## What this task involves:
Once the images are set aside, return every entry exactly.

## Data shown:
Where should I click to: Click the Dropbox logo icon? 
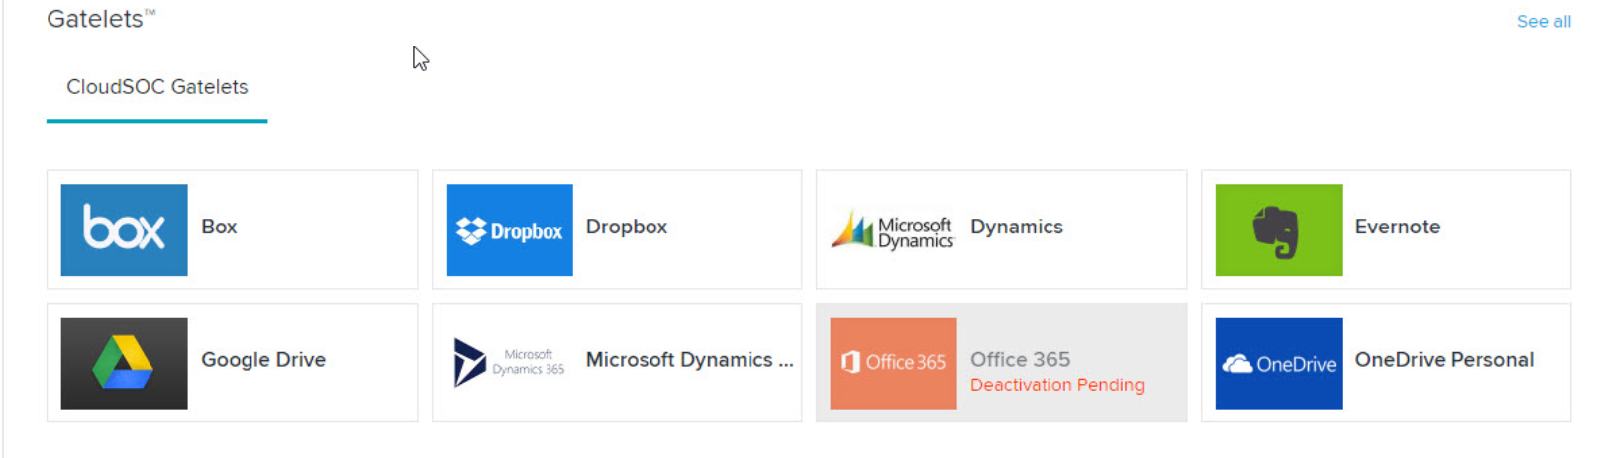pos(509,230)
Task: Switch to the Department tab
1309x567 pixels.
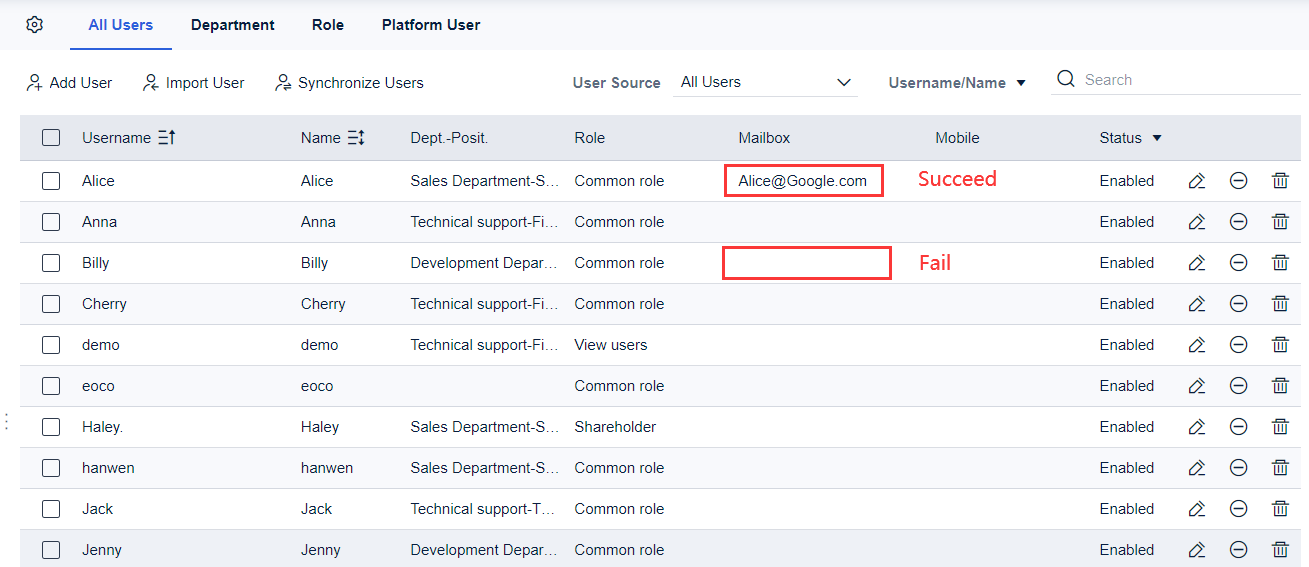Action: coord(232,25)
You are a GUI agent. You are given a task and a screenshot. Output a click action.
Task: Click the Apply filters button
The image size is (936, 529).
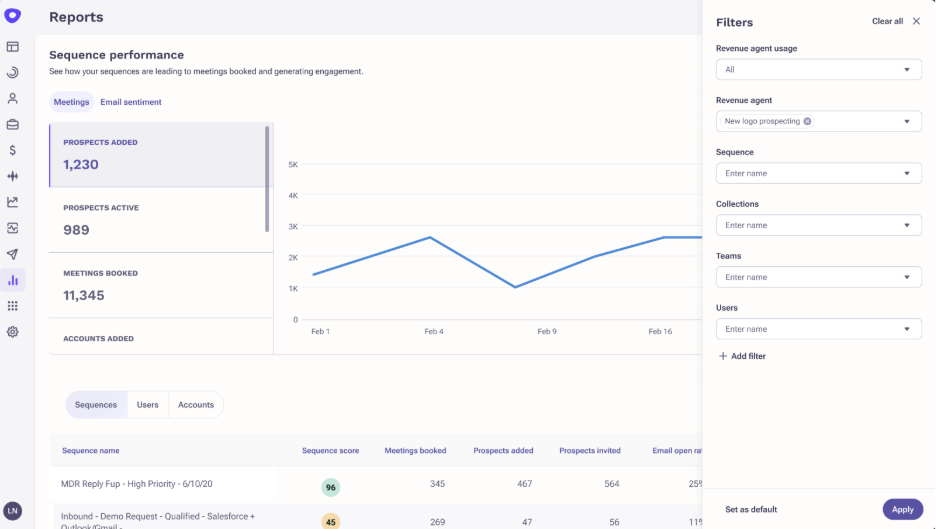tap(903, 509)
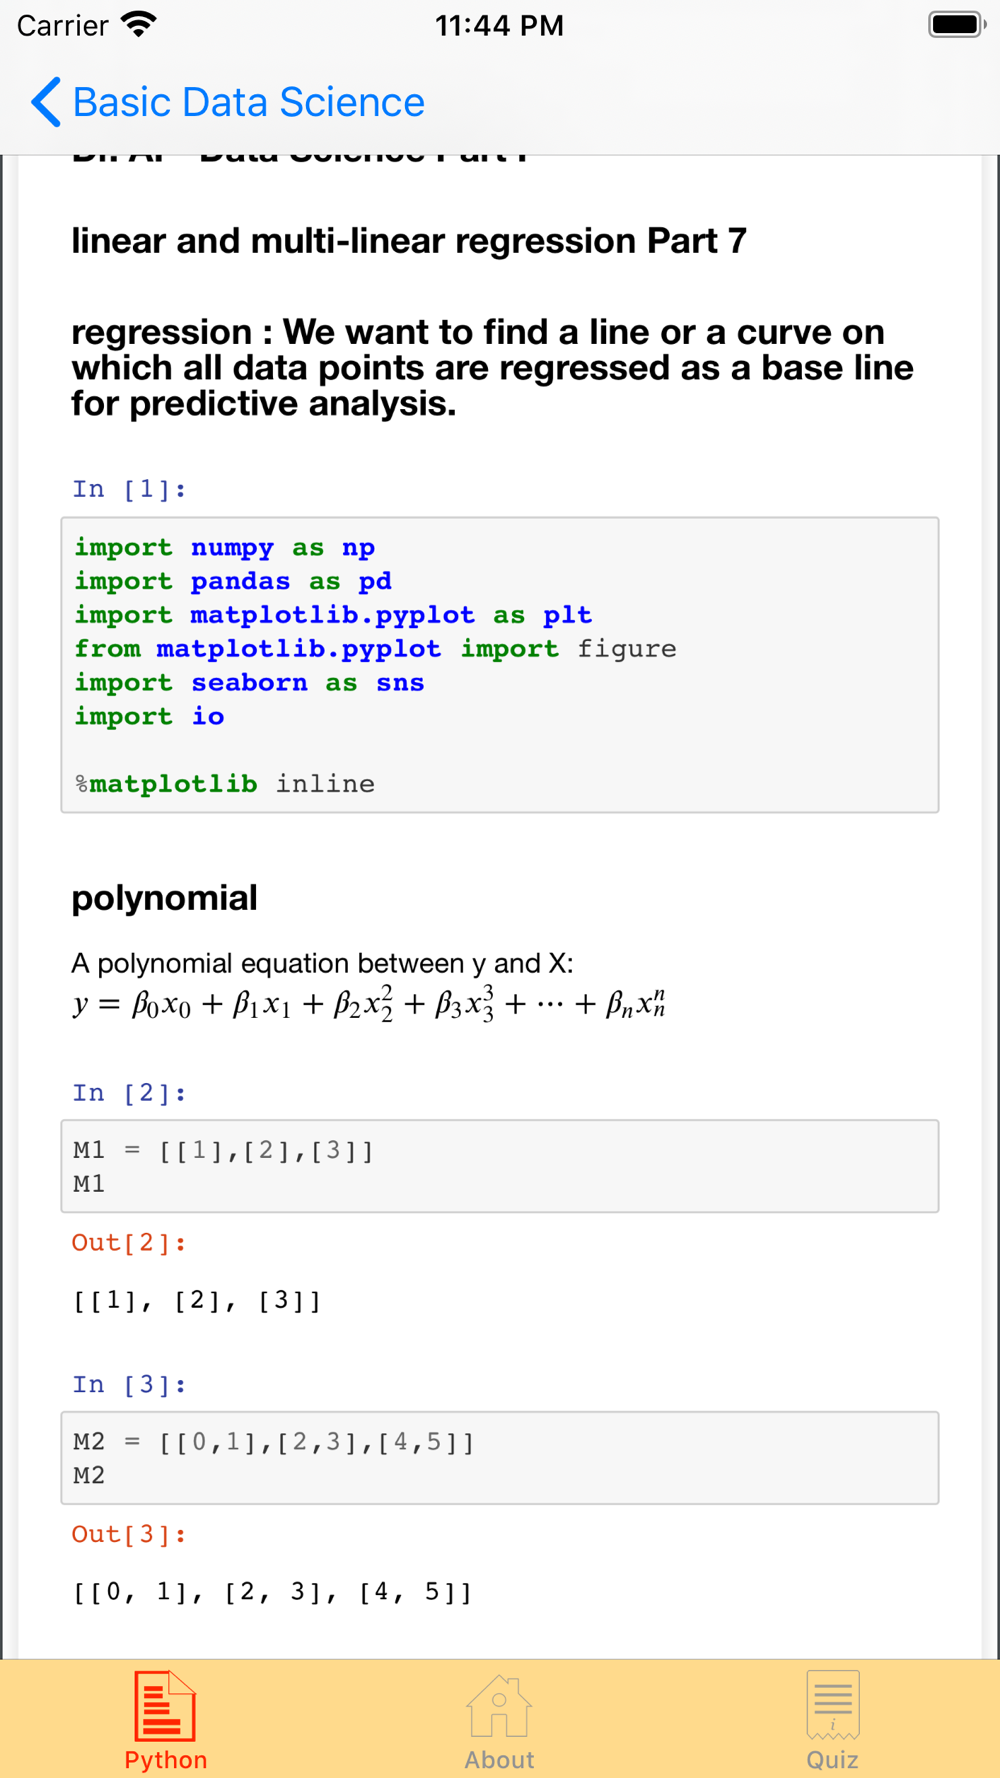
Task: Select the polynomial heading
Action: click(x=164, y=898)
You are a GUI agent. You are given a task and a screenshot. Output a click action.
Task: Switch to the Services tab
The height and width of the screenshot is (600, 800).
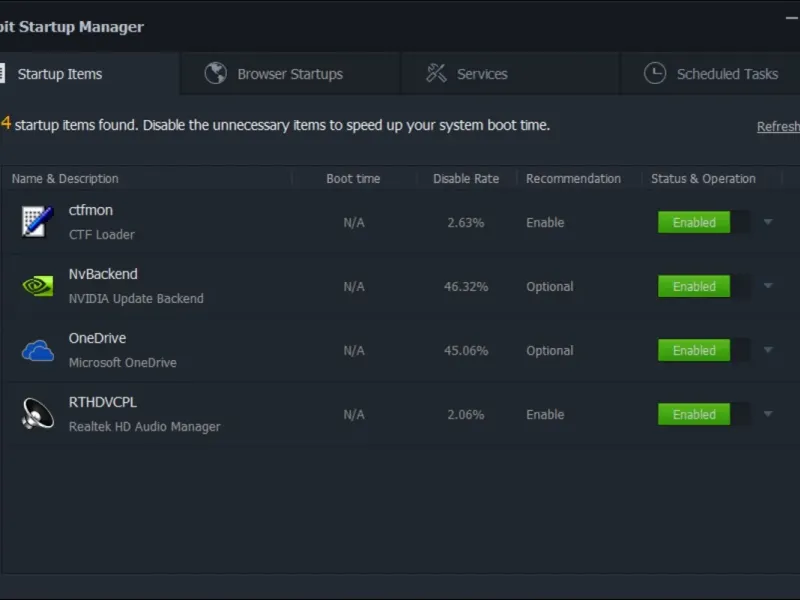coord(482,74)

## Task result:
Where should I click to: Click the Dropbox logo icon? 
pos(509,230)
Task: Switch to the Department tab
1309x567 pixels.
Action: coord(232,25)
You are a GUI agent. You are given a task and a screenshot. Output a click action.
Task: Click the Apply filters button
The image size is (936, 529).
tap(903, 509)
Task: Select the polynomial heading
Action: click(x=164, y=898)
You are a GUI agent. You are given a task and a screenshot. Output a click action.
Task: Switch to the Services tab
The height and width of the screenshot is (600, 800).
coord(482,74)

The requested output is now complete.